At the first Supper, the Lord delivered a new commandment to His disciples – which was that they were love one another the same way He has loved them. He said further that this would be the mark by which they would be identified as His, by their love for one another, a love that was the same as His love.
A central place where this love is to be declared, proclaimed, acted out, chewed and swallowed is in the Lord’s Supper. That is the context. But we are still slow of heart to believe, and this shows up, not surprisingly, in how we observe the Supper. The apostle Paul spends virtually the entire book of 1 Corinthians chastising them for their cultivation of divisions which despised the weaker members of the congregation – and we take him to be requiring us to withhold the Supper from the weaker members of the congregation. He commands us to examine ourselves, and we take him to mean that we are to examine other people.

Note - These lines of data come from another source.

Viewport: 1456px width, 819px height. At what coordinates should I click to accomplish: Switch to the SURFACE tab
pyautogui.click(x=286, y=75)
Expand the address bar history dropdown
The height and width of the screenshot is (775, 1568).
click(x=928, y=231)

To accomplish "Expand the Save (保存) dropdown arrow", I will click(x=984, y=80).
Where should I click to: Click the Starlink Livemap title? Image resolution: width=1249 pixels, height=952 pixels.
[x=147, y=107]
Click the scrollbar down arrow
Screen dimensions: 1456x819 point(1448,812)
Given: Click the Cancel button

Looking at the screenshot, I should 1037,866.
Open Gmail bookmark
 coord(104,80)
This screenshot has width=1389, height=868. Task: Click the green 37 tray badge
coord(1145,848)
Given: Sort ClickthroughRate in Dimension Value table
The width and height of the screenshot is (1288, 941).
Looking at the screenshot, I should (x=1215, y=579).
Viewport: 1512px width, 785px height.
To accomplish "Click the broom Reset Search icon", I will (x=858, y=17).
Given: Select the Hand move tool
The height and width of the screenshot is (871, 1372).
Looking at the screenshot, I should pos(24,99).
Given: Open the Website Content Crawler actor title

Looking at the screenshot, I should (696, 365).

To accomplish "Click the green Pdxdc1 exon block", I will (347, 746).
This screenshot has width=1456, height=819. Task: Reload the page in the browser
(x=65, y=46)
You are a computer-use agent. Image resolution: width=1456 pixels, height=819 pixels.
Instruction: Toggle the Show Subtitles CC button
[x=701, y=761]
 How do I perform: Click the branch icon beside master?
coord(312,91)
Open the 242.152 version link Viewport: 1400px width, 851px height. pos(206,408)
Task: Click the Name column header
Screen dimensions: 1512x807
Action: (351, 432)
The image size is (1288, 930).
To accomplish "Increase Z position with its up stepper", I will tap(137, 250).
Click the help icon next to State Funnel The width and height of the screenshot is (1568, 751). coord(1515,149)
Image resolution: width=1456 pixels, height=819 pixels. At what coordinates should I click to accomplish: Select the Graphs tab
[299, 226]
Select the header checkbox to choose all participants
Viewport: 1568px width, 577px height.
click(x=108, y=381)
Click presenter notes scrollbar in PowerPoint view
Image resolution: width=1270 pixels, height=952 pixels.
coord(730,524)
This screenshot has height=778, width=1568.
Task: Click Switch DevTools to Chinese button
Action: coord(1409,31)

We use our lack of knowledge of hearts as a firm foundation for rejecting others. Christ, in His full knowledge of hearts, received and accepted the weak and lowly. To whom did He administer the Supper? We have already considered Judas. But He gave also to Peter, who boasted vainly about his dedication. He gave to the other disciples, who within hours scattered like sheep in a thunderstorm. He gave to men who took the solemn occasion to have a quarrel about who was the greatest.
Jesus said, as I have loved you, so love one another. No one in this room has offended any other person here the way the disciples offended Christ. And yet, unspeakable kindness, He fed them anyway. So come, and eat together.